Riccardo Chailly dirige l’Orchestra della Scala per questa nuova produzione donizettiana. Protagonista maschile Juan Diego Florez nel ruolo di Edgardo
La “Lucia di Lammermoor” di Gaetano Donizetti è talmente entrata nel nostro immaginario che quando ci avviciniamo ad una donna che possiede lo stesso nome della protagonista la salutiamo dicendo: “Lucia, perdona se ad ora inusitata io vederti chiedea, ragion possente a ciò mi trasse”, ricevendone sempre un sorriso di piacere. Proprio perché, sin dal primo ascolto, l’infelice personaggio, condotto alla pazzia e alla morte per l’impossibilità di amare il suo Edgardo per ragion di Stato, ci è entrato proprio nel cuore, anche a causa del composito risalto che gli regala la musica donizettiana.
Il compositore bergamasco, con “Lucia di Lammermor”, ha infatti realizzato uno dei grandi capolavori dell’opera romantica, in cui amore e morte sono indissolubilmente intrecciati, poiché anche Edgardo, saputa l’inattesa morte per amore di Lucia, si ucciderà.
Questa infelice storia, che seguiamo in tutti i diversificati stati d’animo di ogni personaggio, Donizetti la trasse dal libretto di Salvatore Cammarano, che a sua volta si ispirò a “The bride of Lammermoor” di Walter Scott.
La prima ebbe luogo al Teatro San Carlo di Napoli il 26 settembre 1865; in seguito lo stesso Donizetti ne fece anche una versione francese che debuttò al Théatre de la Reinassance di Parigi il 6 agosto 1839.
Quanti i meravigliosi momenti dell’opera che ci vengono subito alla mente: il duetto d’addio, dopo il giuramento d’amore eterno tra Lucia ed Edgardo (“Verranno a te sull’auree”); il sublime sestetto, seguito da un frenetico concertato, quando Edgardo irrompe alle nozze dell’amata, dove vedendo il contratto nuziale, firmato da Lucia, che lo credeva mendace per un inganno, sortito invece dal fratello, maledice l’amata (“ Chi mi frena in tal momento”); tutta la scena della follia di Lucia (“Il dolce suono mi colpì di sua voce…”), in cui la donna si palesa in scena con un pugnale tra le mani e gli abiti insanguinati, dopo aver ucciso lo sposo che le è stato assegnato contro il suo desiderio, in cui immagina di sposarsi con Edgardo, invocandolo, mentre si risente la melodia del loro addio (“ardon gli incensi”), sino alla morte cruenta dell’uomo, che si uccide sapendo che l’amata si è spenta lentamente (“Tu che a dio spiegasti l’ale”), accompagnato dal suono di lancinante espressività del violoncello.

•••••

• _Compiti da svolgere_
- a) Elenca tutte le persone reali nominate nel testo su Lucia di Lammermoor, esclusi i personaggi dell'opera.
- b) Secondo il testo su Lucia di Lammermoor, di chi era il libretto da cui Donizetti trasse la storia?
- c) Riporta parola per parola il passo del testo su Lucia di Lammermoor da "Questa infelice storia, che" a "6 agosto 1839.".

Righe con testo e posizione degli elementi
•••••

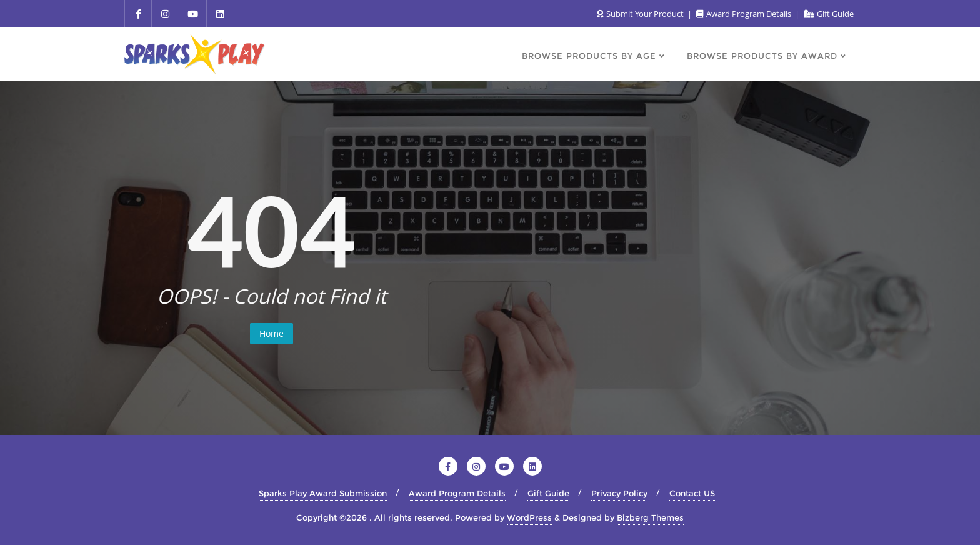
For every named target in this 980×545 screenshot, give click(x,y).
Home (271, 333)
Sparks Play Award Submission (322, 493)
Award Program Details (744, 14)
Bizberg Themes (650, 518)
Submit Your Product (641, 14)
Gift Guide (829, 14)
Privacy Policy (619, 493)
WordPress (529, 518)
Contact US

•••••

• _Risposte_
- a) Riccardo Chailly, Juan Diego Florez, Gaetano Donizetti, Salvatore Cammarano, Walter Scott

- b) Di Salvatore Cammarano.

- c)
Questa infelice storia, che seguiamo in tutti i diversificati stati d’animo di ogni personaggio, Donizetti la trasse dal libretto di Salvatore Cammarano, che a sua volta si ispirò a “The bride of Lammermoor” di Walter Scott.
La prima ebbe luogo al Teatro San Carlo di Napoli il 26 settembre 1865; in seguito lo stesso Donizetti ne fece anche una versione francese che debuttò al Théatre de la Reinassance di Parigi il 6 agosto 1839.